## Required task
In the records below, change "Privacy Policy" to "Privacy Notice" everywhere it occurs and leave every other line as it is. Write the lines out again without the pictures.

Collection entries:
---------------
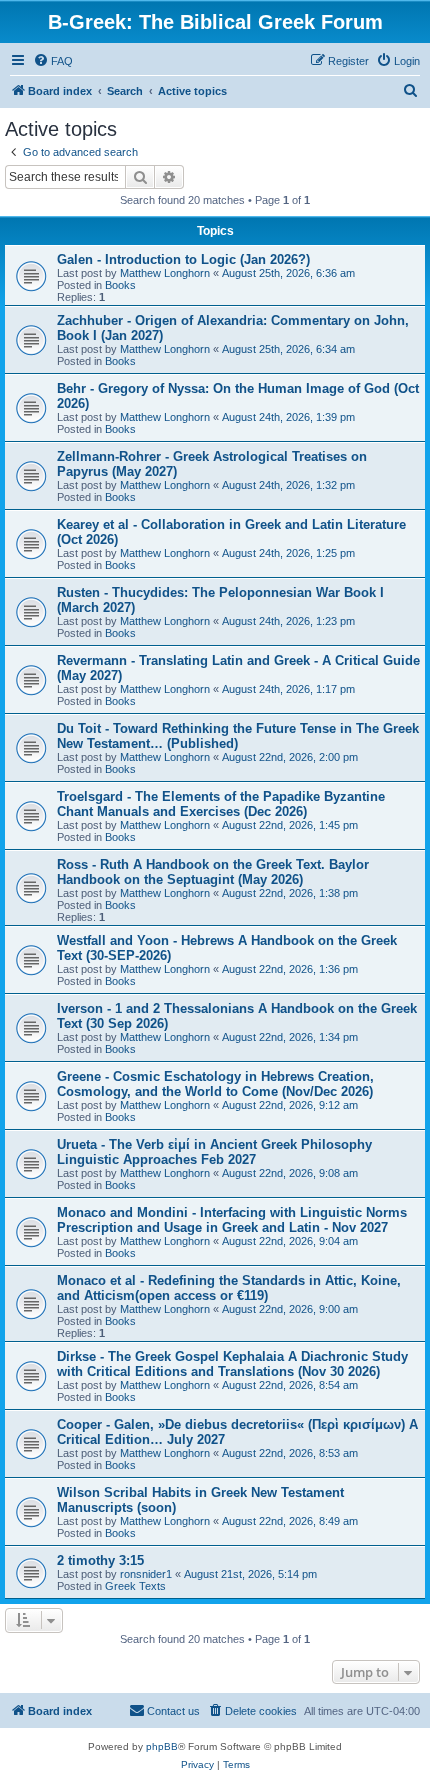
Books (120, 285)
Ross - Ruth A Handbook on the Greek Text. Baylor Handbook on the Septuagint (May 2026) (213, 872)
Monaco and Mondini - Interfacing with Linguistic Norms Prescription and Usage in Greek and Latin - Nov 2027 (232, 1220)
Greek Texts (135, 1586)
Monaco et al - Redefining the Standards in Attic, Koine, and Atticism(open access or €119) (229, 1288)
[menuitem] (53, 61)
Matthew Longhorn (165, 273)
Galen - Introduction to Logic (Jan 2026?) (183, 259)
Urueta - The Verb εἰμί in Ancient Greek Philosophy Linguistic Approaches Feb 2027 (214, 1152)
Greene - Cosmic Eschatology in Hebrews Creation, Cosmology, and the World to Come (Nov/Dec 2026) (215, 1084)
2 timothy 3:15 (100, 1560)
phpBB (162, 1746)
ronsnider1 (146, 1574)
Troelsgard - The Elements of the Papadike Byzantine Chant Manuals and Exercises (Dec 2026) (221, 804)
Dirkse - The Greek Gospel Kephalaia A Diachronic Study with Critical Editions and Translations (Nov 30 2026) (232, 1364)
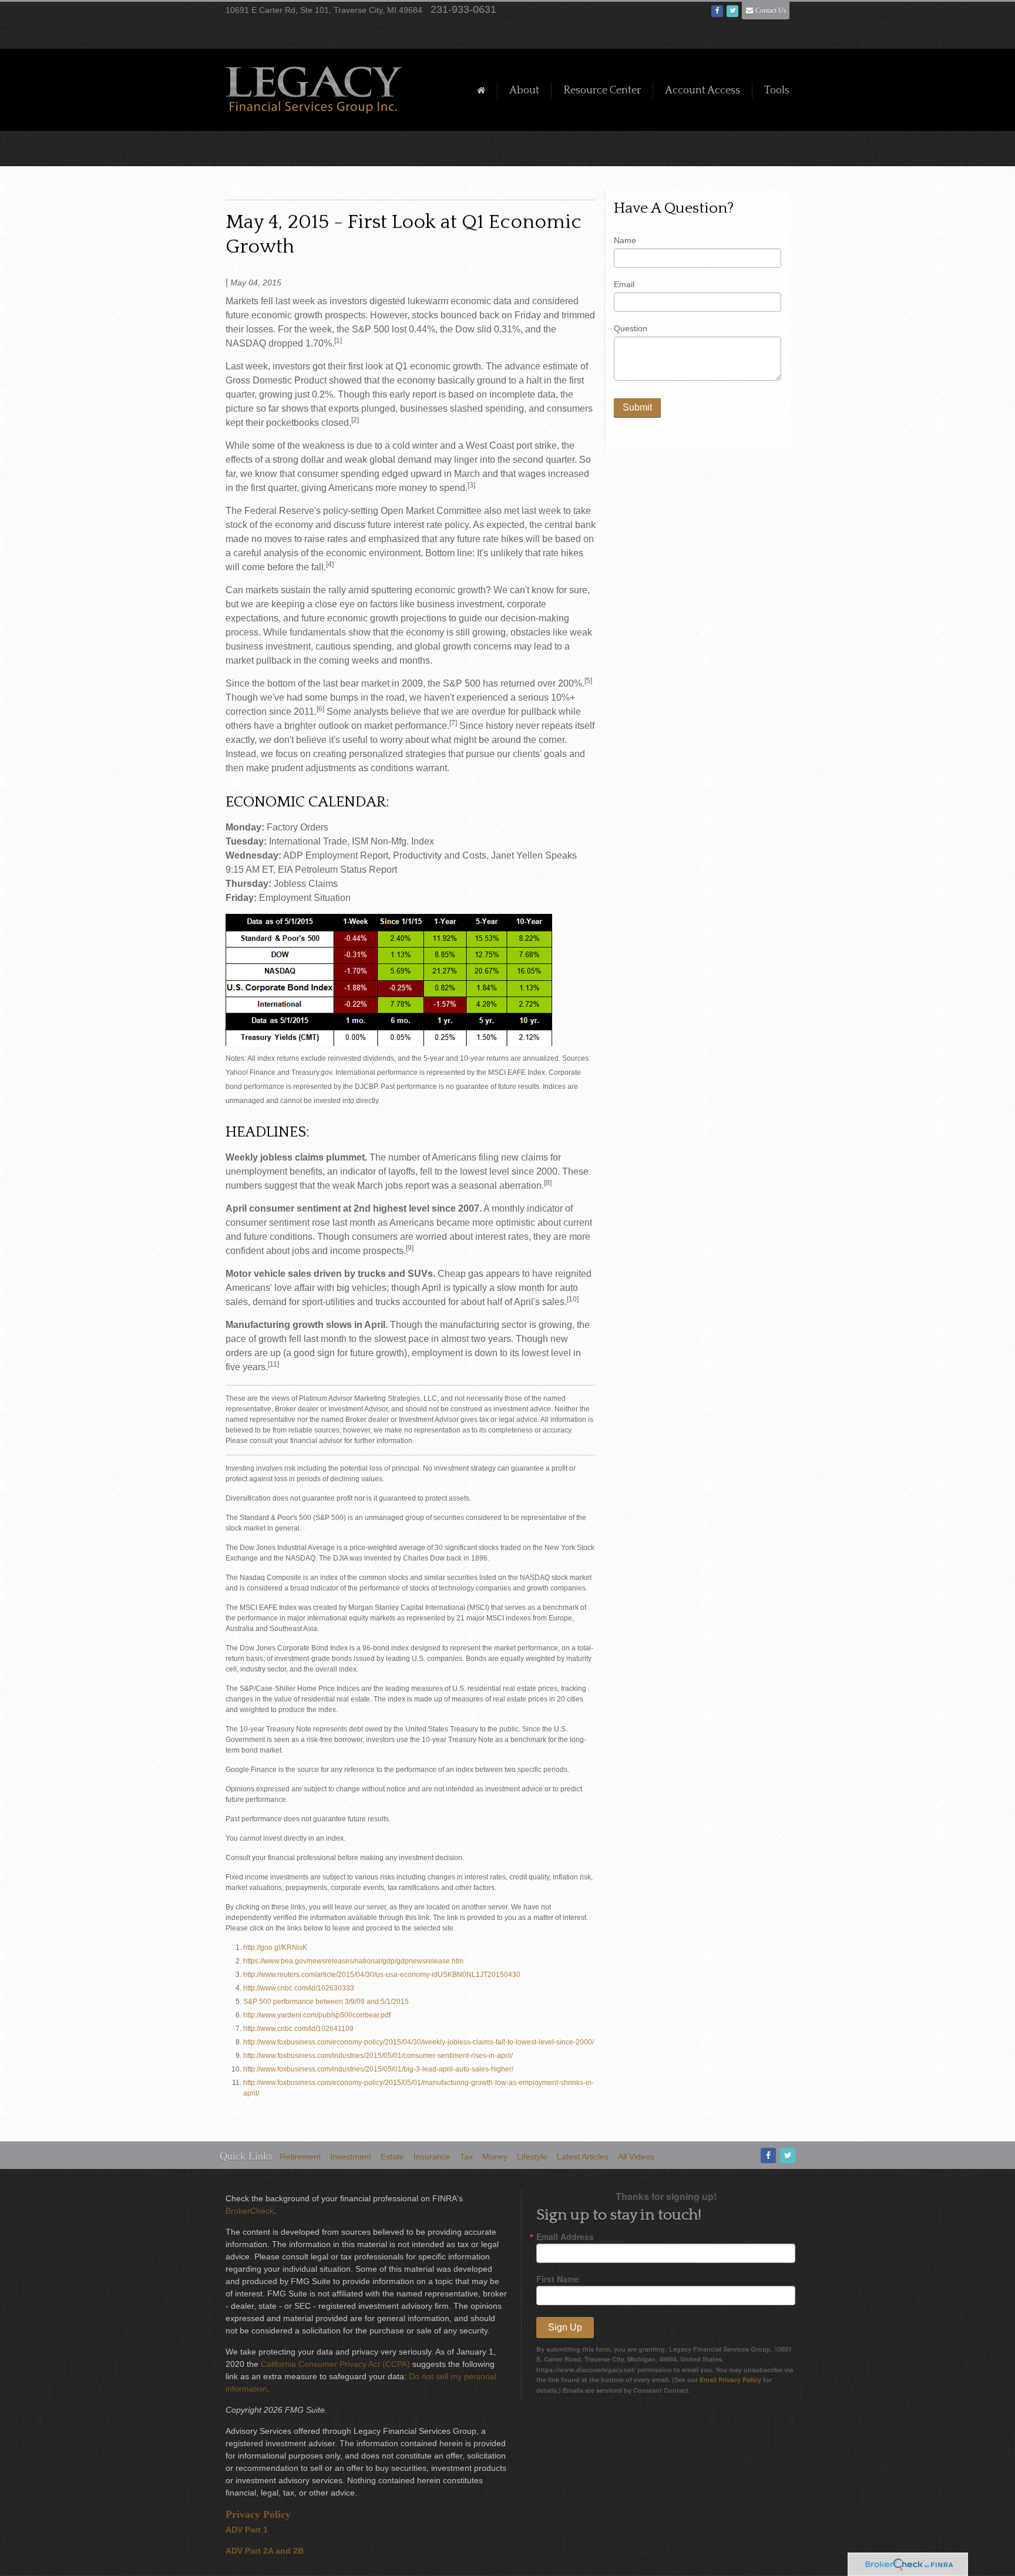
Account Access (702, 90)
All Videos (636, 2156)
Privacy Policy (258, 2514)
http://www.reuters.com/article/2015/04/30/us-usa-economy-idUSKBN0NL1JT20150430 (381, 1974)
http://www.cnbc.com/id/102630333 (298, 1988)
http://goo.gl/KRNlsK (275, 1947)
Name (625, 240)
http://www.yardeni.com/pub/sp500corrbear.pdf (317, 2015)
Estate (392, 2156)
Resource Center (602, 90)
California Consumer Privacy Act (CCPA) (335, 2364)
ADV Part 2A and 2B (265, 2550)
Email (624, 284)
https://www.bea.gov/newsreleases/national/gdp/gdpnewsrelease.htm (353, 1961)
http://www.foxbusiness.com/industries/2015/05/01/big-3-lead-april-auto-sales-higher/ (378, 2069)
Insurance (432, 2156)
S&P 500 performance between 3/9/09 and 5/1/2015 (326, 2001)
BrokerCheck (250, 2210)
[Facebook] (767, 2155)
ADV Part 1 (247, 2529)
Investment (350, 2156)
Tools (776, 90)
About (524, 90)
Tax (466, 2156)
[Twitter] (786, 2155)
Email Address (565, 2236)
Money (495, 2156)
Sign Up (565, 2327)
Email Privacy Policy (730, 2379)
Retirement (300, 2156)
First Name (557, 2279)
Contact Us (771, 10)
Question (630, 328)
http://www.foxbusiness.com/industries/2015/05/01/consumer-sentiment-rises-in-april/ (378, 2056)
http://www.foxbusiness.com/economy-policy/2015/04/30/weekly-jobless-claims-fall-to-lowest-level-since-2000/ (418, 2042)
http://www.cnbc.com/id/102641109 (298, 2029)
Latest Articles (583, 2156)
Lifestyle (532, 2156)
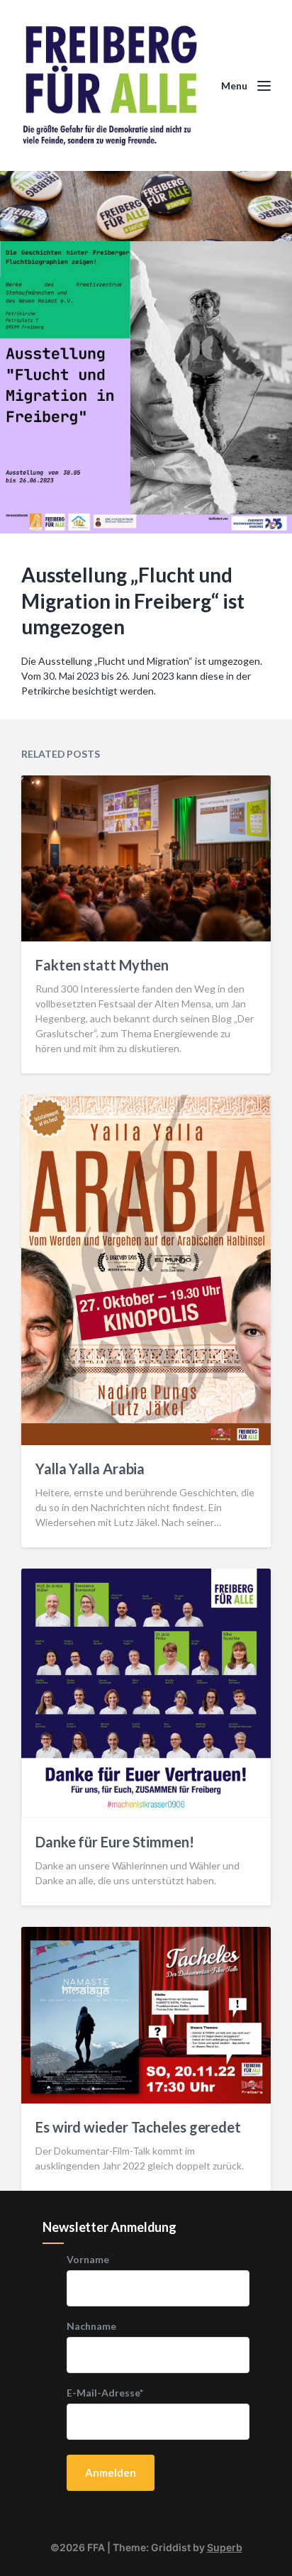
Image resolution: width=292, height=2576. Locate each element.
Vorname (88, 2260)
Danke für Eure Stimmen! (114, 1841)
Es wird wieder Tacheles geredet (138, 2126)
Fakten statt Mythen (102, 964)
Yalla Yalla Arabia (90, 1468)
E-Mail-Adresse (105, 2393)
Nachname (91, 2326)
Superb (224, 2547)
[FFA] (110, 85)
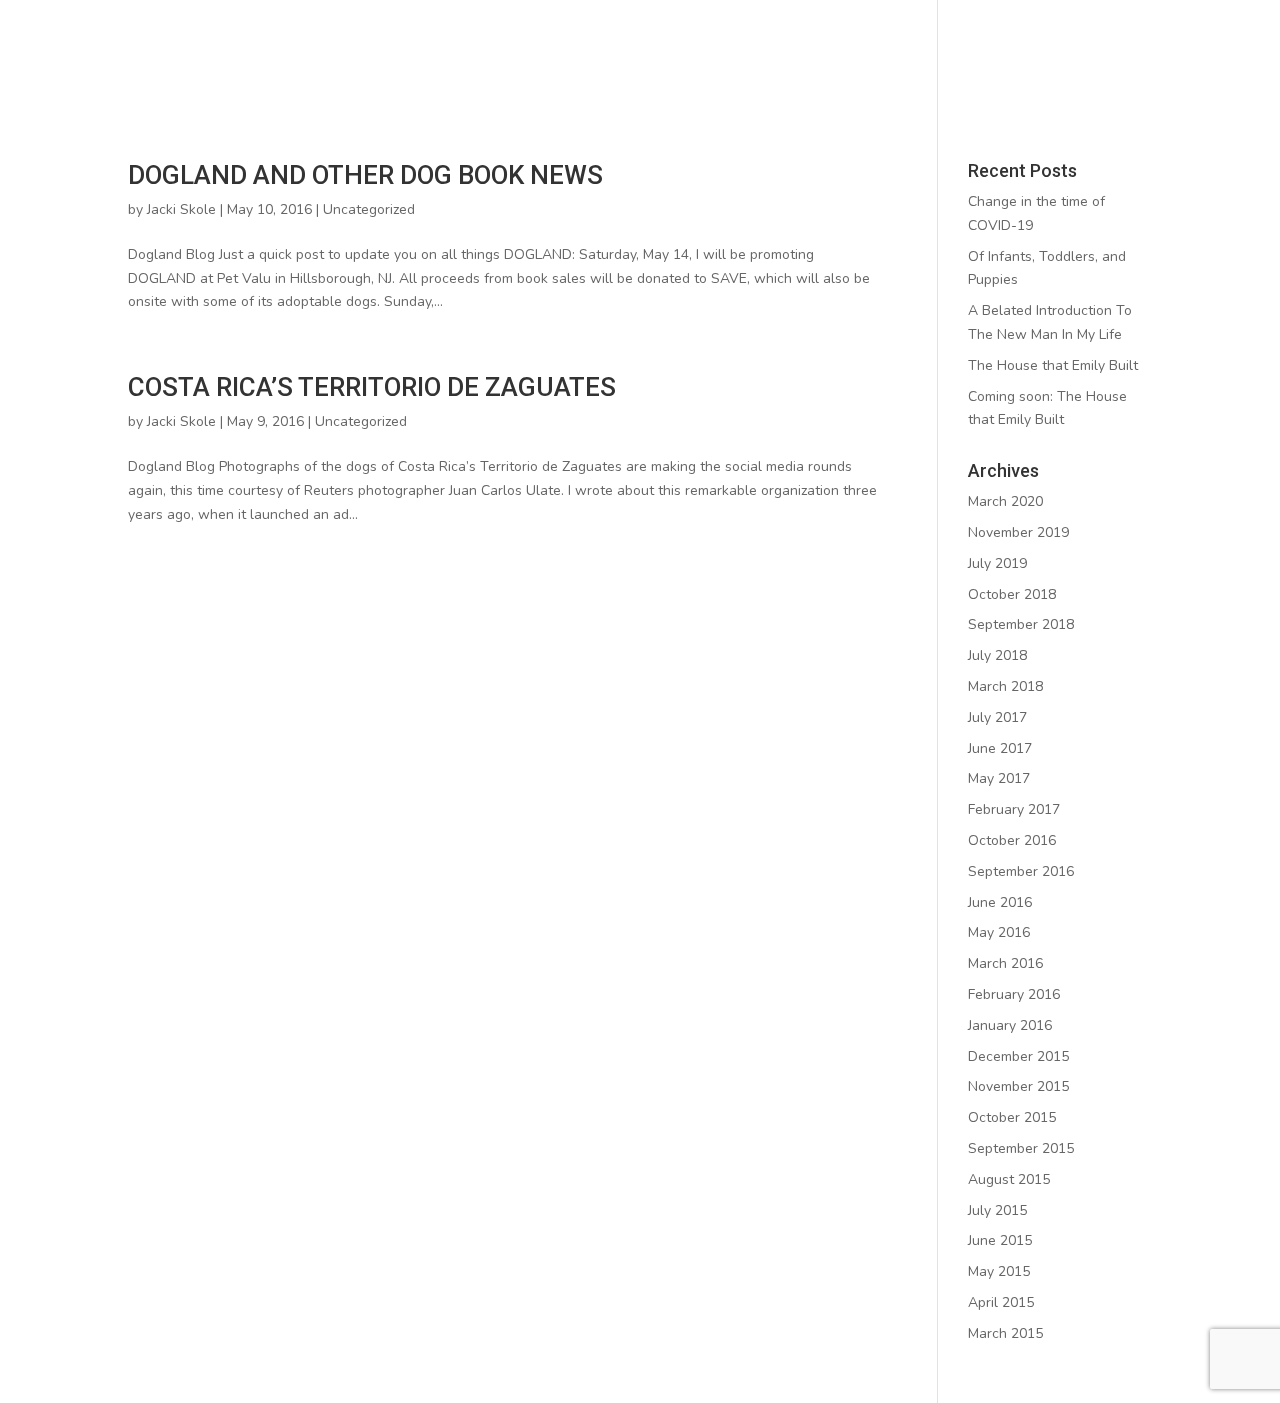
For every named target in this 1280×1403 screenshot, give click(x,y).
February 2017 (1014, 809)
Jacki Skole (181, 209)
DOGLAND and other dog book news (365, 175)
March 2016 (1005, 963)
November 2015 (1018, 1086)
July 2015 (997, 1210)
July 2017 (997, 717)
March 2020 (1005, 501)
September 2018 (1021, 624)
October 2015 (1012, 1117)
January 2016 (1010, 1025)
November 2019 (1018, 532)
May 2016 (999, 932)
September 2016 (1021, 871)
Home (292, 53)
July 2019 (997, 563)
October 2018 (1012, 594)
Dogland (776, 53)
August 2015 (1009, 1179)
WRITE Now (495, 53)
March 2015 (1005, 1333)
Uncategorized (369, 209)
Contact (970, 53)
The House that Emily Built (1053, 365)
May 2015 (999, 1271)
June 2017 (1000, 748)
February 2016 (1014, 994)
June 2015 (1000, 1240)
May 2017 (999, 778)
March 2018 (1005, 686)
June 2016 (1000, 902)
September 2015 (1021, 1148)
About (378, 53)
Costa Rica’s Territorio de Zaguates (372, 387)
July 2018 (997, 655)
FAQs (874, 53)
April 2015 (1001, 1302)
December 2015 (1018, 1056)
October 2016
---------------
## Task answer
Books (120, 285)
Ross - Ruth A Handbook on the Greek Text. Baylor Handbook on the Septuagint (May 2026) (213, 872)
Monaco and Mondini - Interfacing with Linguistic Norms Prescription and Usage in Greek and Latin - Nov 2027 (232, 1220)
Greek Texts (135, 1586)
Monaco et al - Redefining the Standards in Attic, Koine, and Atticism(open access or €119) (229, 1288)
[menuitem] (53, 61)
Matthew Longhorn (165, 273)
Galen - Introduction to Logic (Jan 2026?) (183, 259)
Urueta - The Verb εἰμί in Ancient Greek Philosophy Linguistic Approaches Feb 2027 (214, 1152)
Greene - Cosmic Eschatology in Hebrews Creation, Cosmology, and the World to Come (Nov/Dec 2026) (215, 1084)
2 timothy 3:15 (100, 1560)
phpBB (162, 1746)
ronsnider1 (146, 1574)
Troelsgard - The Elements of the Papadike Byzantine Chant Manuals and Exercises (Dec 2026) (221, 804)
Dirkse - The Greek Gospel Kephalaia A Diachronic Study with Critical Editions and Translations (Nov 30 2026) (232, 1364)
Account Access (702, 90)
All Videos (636, 2156)
Privacy Notice (258, 2514)
http://www.reuters.com/article/2015/04/30/us-usa-economy-idUSKBN0NL1JT20150430 (381, 1974)
http://www.cnbc.com/id/102630333 (298, 1988)
http://goo.gl/KRNlsK (275, 1947)
Name (625, 240)
http://www.yardeni.com/pub/sp500corrbear.pdf (317, 2015)
Estate (392, 2156)
Resource Center (602, 90)
California Consumer Privacy Act (CCPA) (335, 2364)
ADV Part 2A and 2B (265, 2550)
Email (624, 284)
https://www.bea.gov/newsreleases/national/gdp/gdpnewsrelease.htm (353, 1961)
http://www.foxbusiness.com/industries/2015/05/01/big-3-lead-april-auto-sales-higher/ (378, 2069)
Insurance (432, 2156)
S&P 500 performance between 3/9/09 and 5/1/2015 (326, 2001)
BrokerCheck (250, 2210)
[Facebook] (767, 2155)
ADV Part 1 (247, 2529)
Investment (350, 2156)
Tools (776, 90)
About (524, 90)
Tax (466, 2156)
[Twitter] (786, 2155)
Email Address (565, 2236)
Money (495, 2156)
Sign Up (565, 2327)
Email Privacy Notice (730, 2379)
Retirement (300, 2156)
First Name (557, 2279)
Contact Us (771, 10)
Question (630, 328)
http://www.foxbusiness.com/industries/2015/05/01/consumer-sentiment-rises-in-april/ (378, 2056)
http://www.foxbusiness.com/economy-policy/2015/04/30/weekly-jobless-claims-fall-to-lowest-level-since-2000/ (418, 2042)
http://www.cnbc.com/id/102641109 (298, 2029)
Latest Articles (583, 2156)
Lifestyle (532, 2156)
Image resolution: width=292, height=2576. Locate each element.
Vorname (88, 2260)
Danke für Eure Stimmen! (114, 1841)
Es wird wieder Tacheles geredet (138, 2126)
Fakten statt Mythen (102, 964)
Yalla Yalla Arabia (90, 1468)
E-Mail-Adresse (105, 2393)
Nachname (91, 2326)
Superb (224, 2547)
[FFA] (110, 85)
For every named target in this 1280×1403 screenshot, give click(x,y).
February 2017 (1014, 809)
Jacki Skole (181, 209)
DOGLAND and other dog book news (365, 175)
March 2016 (1005, 963)
November 2015 (1018, 1086)
July 2015 (997, 1210)
July 2017 (997, 717)
March 2020 (1005, 501)
September 2018 (1021, 624)
October 2015 (1012, 1117)
January 2016 (1010, 1025)
November 2019 (1018, 532)
May 2016 (999, 932)
September 2016 (1021, 871)
Home (292, 53)
July 2019 (997, 563)
October 2018 (1012, 594)
Dogland (776, 53)
August 2015 (1009, 1179)
WRITE Now (495, 53)
March 2015 (1005, 1333)
Uncategorized (369, 209)
Contact (970, 53)
The House that Emily Built (1053, 365)
May 2015 (999, 1271)
June 2017 (1000, 748)
February 2016 (1014, 994)
June 2015 (1000, 1240)
May 2017 (999, 778)
March 2018 (1005, 686)
June 2016 (1000, 902)
September 2015 (1021, 1148)
About (378, 53)
Costa Rica’s Territorio de Zaguates (372, 387)
July 2018 (997, 655)
FAQs (874, 53)
April 2015 (1001, 1302)
December 2015 (1018, 1056)
October 2016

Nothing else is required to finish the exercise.